柏木義円牧師は「真の平和のためには、平和の君キリストの心を徹底的に主張すること、神の国がこの世に来るようにと心から一身をささげて祈らなければならない」と言いました。さて、私はどうかと問われます?

●今日の福音書には、イエス様とファリサイ派、律法学者と呼ばれる人たちとのやりとりが記されています。彼らはわざわざ遠い道のりをイエス様をやり込めるためにやってきました。そして弟子に目をとめ「なぜ、彼らは 昔の人の言い伝えを破り手を洗わずに、食事をするのですか」と批難を始めたのです。

「昔の人の言い伝え」とはユダヤ人の間に口伝えで伝えられてきた決まり事をさしています。彼らは聖書の決まり以外に細かな規定をいくつも作り、何百と伝えてきたのです。

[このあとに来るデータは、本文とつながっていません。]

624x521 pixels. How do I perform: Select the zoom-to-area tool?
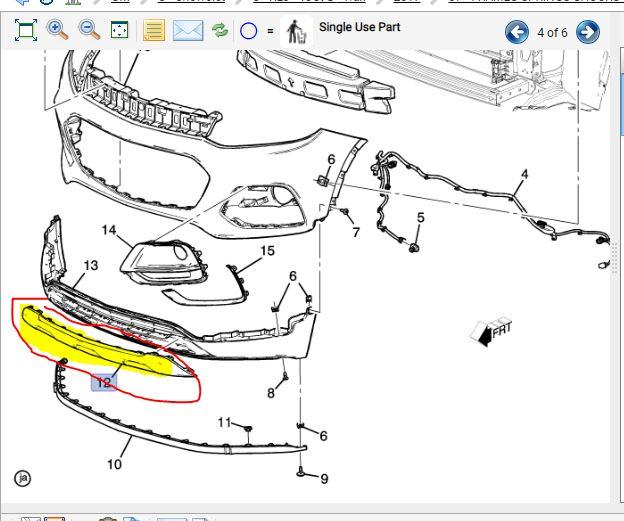120,31
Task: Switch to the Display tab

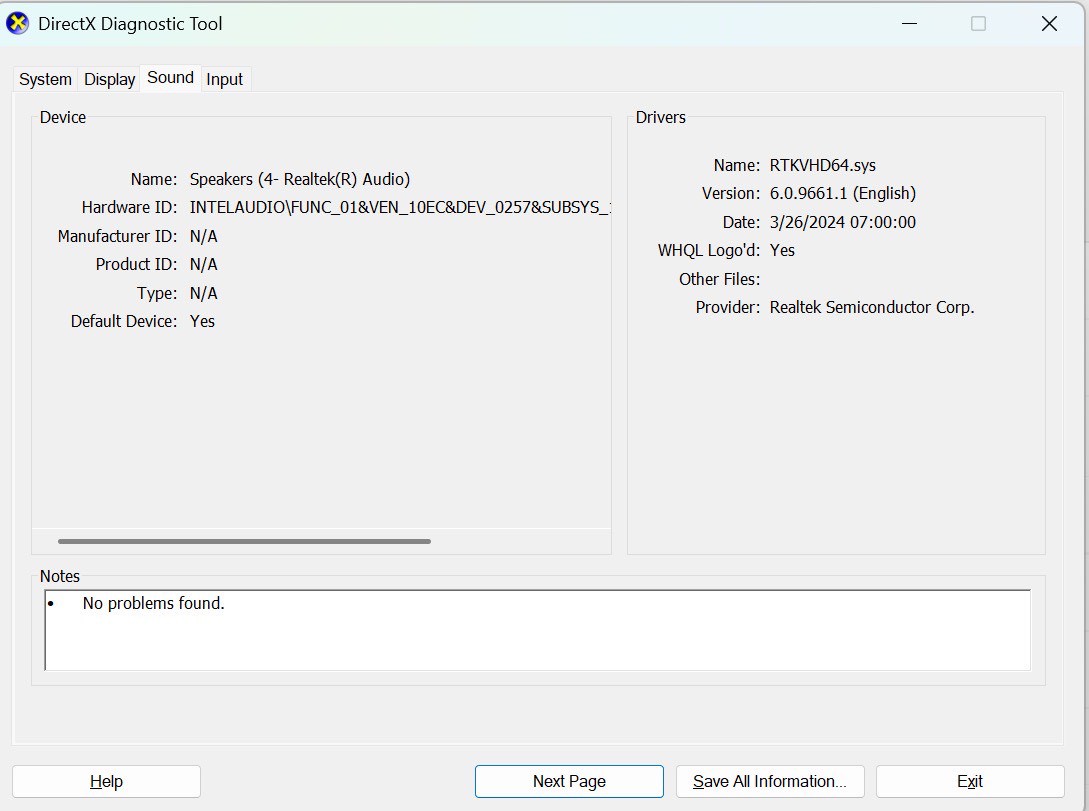Action: 108,79
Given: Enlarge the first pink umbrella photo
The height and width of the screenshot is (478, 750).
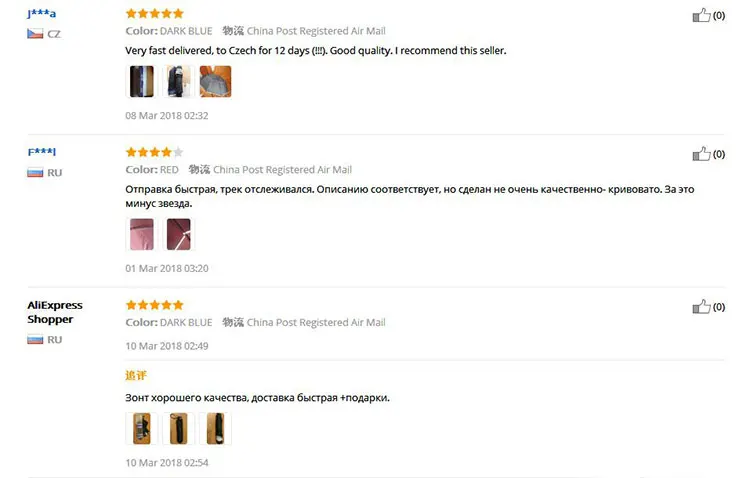Looking at the screenshot, I should pyautogui.click(x=142, y=234).
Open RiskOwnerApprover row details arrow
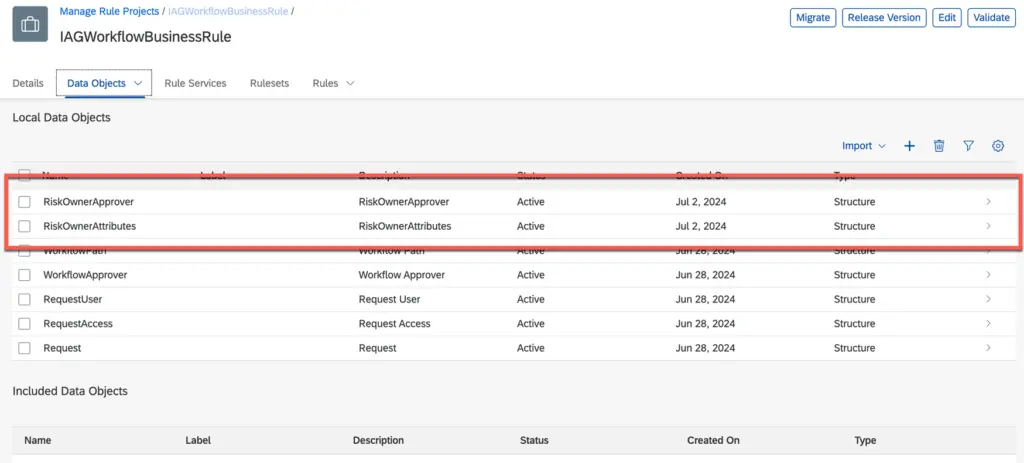 tap(988, 202)
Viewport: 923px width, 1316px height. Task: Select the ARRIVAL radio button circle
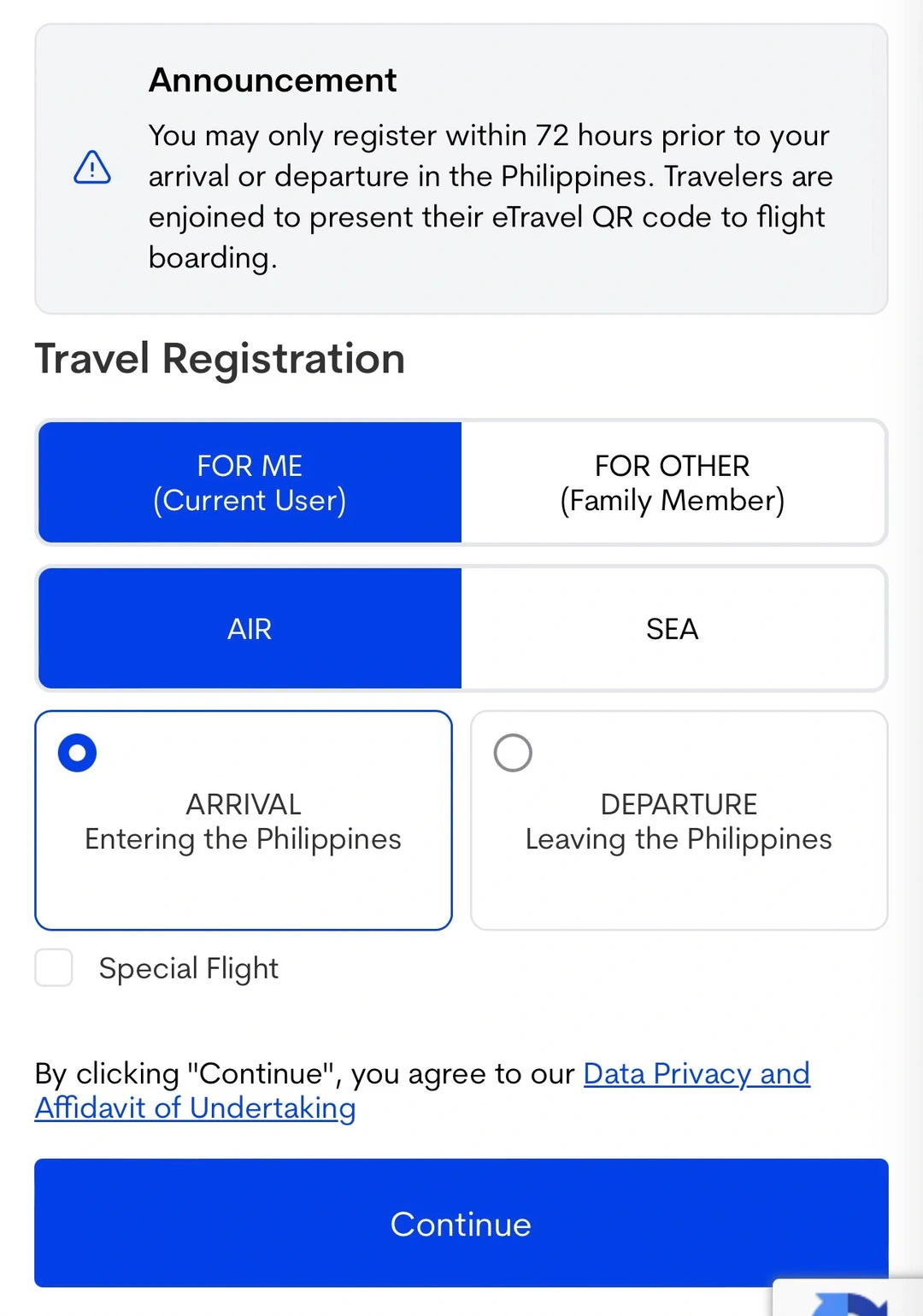(77, 753)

ファリサイ派の人たちは、真面目にそのような決まり事を守っていました。しかし、イエス様は彼らに預言者イザヤの言葉を用いて厳しい言葉をかけられました。「イザヤは、あなたたちのような偽善者のことを見事に預言した・・・『この民は口先ではわたしを敬うが、その心はわたしから遠く離れている。』

イエスは彼らに、一見熱心なようで心が」神様から遠く離れていると言われたのです。

また「外から人の体にはいるもので人を汚すことができるものは何もなく、人の中から出てくるものが、人を汚す・・・人間の心から、みだらな行い、盗み、殺意、姦淫、貪欲、悪意、詐欺、好色、ねたみ、悪口・・・」とも言われ、やはり大切な問題として「人の心」を取り上げられたのです。

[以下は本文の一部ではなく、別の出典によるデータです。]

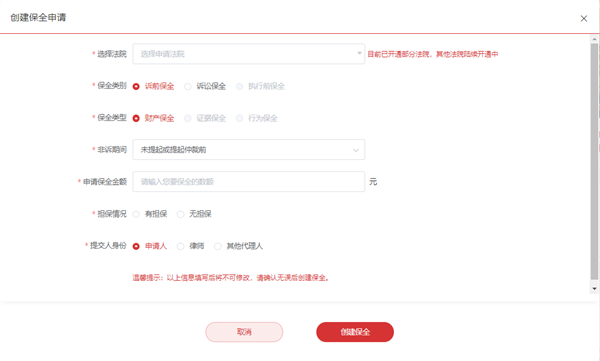Click the 申请保全金额 amount input field
This screenshot has width=600, height=361.
248,181
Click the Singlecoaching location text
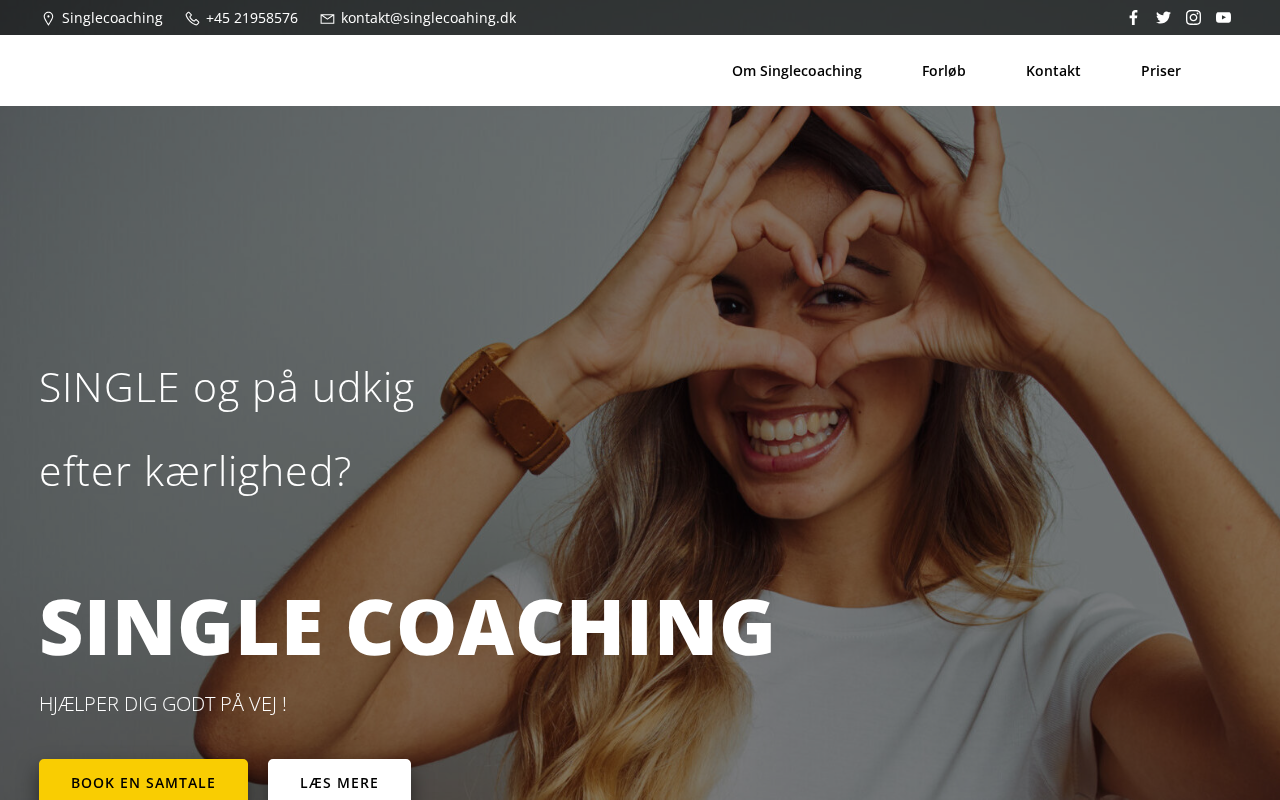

●殺意や盗みこそ無いにしろ「貪欲、悪意、ねたみ、悪口」これらの言葉と無縁な人はいないように思います。私たちは日常の生活ですぐに心が荒んでしまいます。環境が苦しくなると「妬みや悪口」も増えてきます。いや、お腹がへったというだけでいらだち人にあたってしまう。そんな弱い者です。そんな弱い私たちだからこそ、イエスさまは心に注意をしなさいとおっしゃるのです。こんな私たちだからこそ、日々、自分の心を見つめ、そこに良い部分もあれば、少なからず利己的な心がある、その事を認め、主イエスキリストにすがっていく事。「神さま赦してください、あのイエスさまの心をどうか私に!」と切に祈り求めていく事が、大切なのです。

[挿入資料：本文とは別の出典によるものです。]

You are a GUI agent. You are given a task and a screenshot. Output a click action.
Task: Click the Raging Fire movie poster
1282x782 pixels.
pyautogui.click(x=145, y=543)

●1882年に生まれ、バークレー太平洋神学校で学びオークランドにも住んでいた久布白落実(くぶしろおちみ)は廃娼運動を熱心に行い、女性解放運動で目覚しい働きをしました。その久布白は毎朝必ず5つの言語で新約聖書を読み、2節ずつ書き写し、祈っていたそうです。そして「なぜそんなことをするのですか?」という問いに彼女は「隙間風がはいるといけないからね」と応えたそうです。彼女の社会活動は確かに素晴らしいものです。平和を実現するものでした。しかし彼女の活動のその影には一人で聖書を読み祈り、私の主なる方はイエスキリストただ一人であるという事に立ち返る。その「不断の主への立ち返り」があったのです。そして、それこそが、久布白の平和を生み出す活動の命だったのです。 私たちがも平和のため、まず日々自らの内にキリストを求め祈る事から始めたいと願います。